Nach zahlreichen Mails äußerte sich der Airport nur kurz.
Ergebnis: Es gibt einen Ruheraum, aber keinen explizit für andere Kulturen.
Wichtig hierbei zu erwähnen ist: Kunst stört sich nicht an dem Gebetsraum für Muslime, sondern daran, dass diese Religion eine Sonderstellung einnimmt.

Die Gebetsteppiche in dem Raum sind in Richtung Mekka ausgerichtet.
Süleyman Ucar, Pressesprecher des Düsseldorfer Flughafens weist auf NIUS-Anfrage den Vorwurf der Diskriminierung gegenüber Christen entschieden zurück. Den Gebetsraum gibt es bereits seit 2013.

Der Gebetsraum am Flughafen Düsseldorf bei seiner Einrichtung im Jahr 2013.
In dem rund 30 Quadratmeter großen Gebetsraum können Frauen und Männer getrennt voneinander beten. Der neue Raum bietet den Gläubigen zusätzlich einen Waschbereich – um auch den Glaubensregeln nachkommen zu können.

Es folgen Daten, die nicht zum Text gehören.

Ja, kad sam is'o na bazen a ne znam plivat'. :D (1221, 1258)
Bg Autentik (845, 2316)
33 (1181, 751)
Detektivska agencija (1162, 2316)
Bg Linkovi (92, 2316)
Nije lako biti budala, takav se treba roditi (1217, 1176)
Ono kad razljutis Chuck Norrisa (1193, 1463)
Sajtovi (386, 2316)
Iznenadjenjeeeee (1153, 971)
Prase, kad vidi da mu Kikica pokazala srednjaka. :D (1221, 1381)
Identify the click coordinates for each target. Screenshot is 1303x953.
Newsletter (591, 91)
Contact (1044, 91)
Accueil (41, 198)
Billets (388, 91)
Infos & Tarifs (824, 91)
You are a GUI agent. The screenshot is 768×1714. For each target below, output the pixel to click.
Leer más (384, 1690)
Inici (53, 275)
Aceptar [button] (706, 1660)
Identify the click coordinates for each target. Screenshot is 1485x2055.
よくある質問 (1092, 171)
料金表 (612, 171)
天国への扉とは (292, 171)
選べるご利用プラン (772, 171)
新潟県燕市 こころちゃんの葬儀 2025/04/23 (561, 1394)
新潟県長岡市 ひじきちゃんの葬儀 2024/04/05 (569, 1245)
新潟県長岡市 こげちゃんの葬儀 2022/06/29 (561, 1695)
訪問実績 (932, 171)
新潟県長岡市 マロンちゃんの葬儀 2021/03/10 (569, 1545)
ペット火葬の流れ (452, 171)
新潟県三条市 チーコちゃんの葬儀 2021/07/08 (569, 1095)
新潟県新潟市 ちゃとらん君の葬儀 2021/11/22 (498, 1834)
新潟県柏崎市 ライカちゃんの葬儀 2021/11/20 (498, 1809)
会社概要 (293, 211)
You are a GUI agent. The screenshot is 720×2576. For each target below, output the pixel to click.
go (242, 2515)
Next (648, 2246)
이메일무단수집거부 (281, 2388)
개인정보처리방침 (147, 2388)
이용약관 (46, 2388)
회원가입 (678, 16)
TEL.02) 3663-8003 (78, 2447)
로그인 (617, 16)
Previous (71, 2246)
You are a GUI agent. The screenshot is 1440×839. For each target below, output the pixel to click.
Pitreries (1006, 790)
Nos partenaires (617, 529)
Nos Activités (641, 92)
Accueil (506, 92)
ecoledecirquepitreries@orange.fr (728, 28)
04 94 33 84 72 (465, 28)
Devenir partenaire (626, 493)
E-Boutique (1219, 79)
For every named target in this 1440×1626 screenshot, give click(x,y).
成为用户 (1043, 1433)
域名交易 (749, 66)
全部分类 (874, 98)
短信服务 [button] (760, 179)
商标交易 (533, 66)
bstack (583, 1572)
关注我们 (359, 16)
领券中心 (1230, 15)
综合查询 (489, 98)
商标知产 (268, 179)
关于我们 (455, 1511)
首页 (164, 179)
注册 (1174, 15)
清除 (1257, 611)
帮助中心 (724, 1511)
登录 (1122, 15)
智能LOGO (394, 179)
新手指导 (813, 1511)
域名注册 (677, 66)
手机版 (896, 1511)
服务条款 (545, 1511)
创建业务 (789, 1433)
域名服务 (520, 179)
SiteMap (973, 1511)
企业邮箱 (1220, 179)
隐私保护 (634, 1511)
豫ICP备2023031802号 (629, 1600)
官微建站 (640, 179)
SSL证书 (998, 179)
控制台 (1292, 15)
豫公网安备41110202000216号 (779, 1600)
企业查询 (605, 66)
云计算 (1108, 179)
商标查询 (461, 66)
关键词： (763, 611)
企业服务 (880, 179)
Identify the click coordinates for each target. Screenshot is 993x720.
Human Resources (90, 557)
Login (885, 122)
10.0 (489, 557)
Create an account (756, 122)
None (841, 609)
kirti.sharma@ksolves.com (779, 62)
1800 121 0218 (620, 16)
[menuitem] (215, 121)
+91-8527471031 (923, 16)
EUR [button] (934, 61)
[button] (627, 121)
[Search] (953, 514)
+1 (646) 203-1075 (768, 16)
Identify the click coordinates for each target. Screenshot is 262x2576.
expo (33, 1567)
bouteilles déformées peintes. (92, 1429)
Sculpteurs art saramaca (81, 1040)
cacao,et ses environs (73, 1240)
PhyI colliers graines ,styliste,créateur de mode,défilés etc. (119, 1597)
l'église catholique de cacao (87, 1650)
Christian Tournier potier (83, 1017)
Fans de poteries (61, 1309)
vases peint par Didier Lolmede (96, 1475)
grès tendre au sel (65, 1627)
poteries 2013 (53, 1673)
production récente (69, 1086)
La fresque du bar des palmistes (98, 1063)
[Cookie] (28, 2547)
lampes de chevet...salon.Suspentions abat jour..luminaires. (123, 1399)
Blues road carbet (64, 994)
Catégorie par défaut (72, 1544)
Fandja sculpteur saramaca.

In dem Gebetsraum müssen die Schuhe ausgezogen werden.
Der Raum wurde vom Kreis der Düsseldorfer Muslime eingerichtet und finanziert. Lediglich die Räumlichkeiten werden vom Flughafen Düsseldorf bereitgestellt.
Pressesprecher Süleyman Ucar erklärt: „Darüber hinaus gibt es seit 2001 noch einen öffentlich zugänglichen Gedenkraum. Der Raum ist zwar formal kein offizieller Raum für Gottesdienste, aber er wird von Reisenden für das persönliche Gebet genutzt.“ Bei dem „Gedenkraum“ handelt es sich um einen konfessionsfreien Gebetsraum, aber keinen christlichen Gebetsraum.

Der Gedenkraum erinnert ein wenig an ein Wellness-Ressort, weniger an eine Gebetsstätte für Christen, Muslime und Hinduisten.
Den Ruheraum gibt es seit 2001, ist für alle Religionen gedacht. Somit können Christen, Hinduisten, Juden und auch Muslime in den Raum.
In einem muslimischen Land würde es sowas tatsächlich nicht geben. Beispiel Saudi-Arabien:
In dem muslimischen Staat gilt die Sharia. Bibeln, christliche Symbole oder Glaubensbekenntnisse sind verboten! Die öffentliche Ausübung einer nicht islamischen Religion ist verboten. Ordinierte Geistliche christlicher Kirchen dürfen nicht nach Saudi-Arabien einreisen, um dort Gottesdienste zu feiern. Saudi-Arabien ist ein Unrechtsstaat!
Flugpassagier Wolfgang Kunst: „Es scheint, als ob Muslimen in Deutschland mehr geboten wird, als allen anderen Kulturen zusammen. Wir leben in einem Land mit christlichen Werten“, sagt er.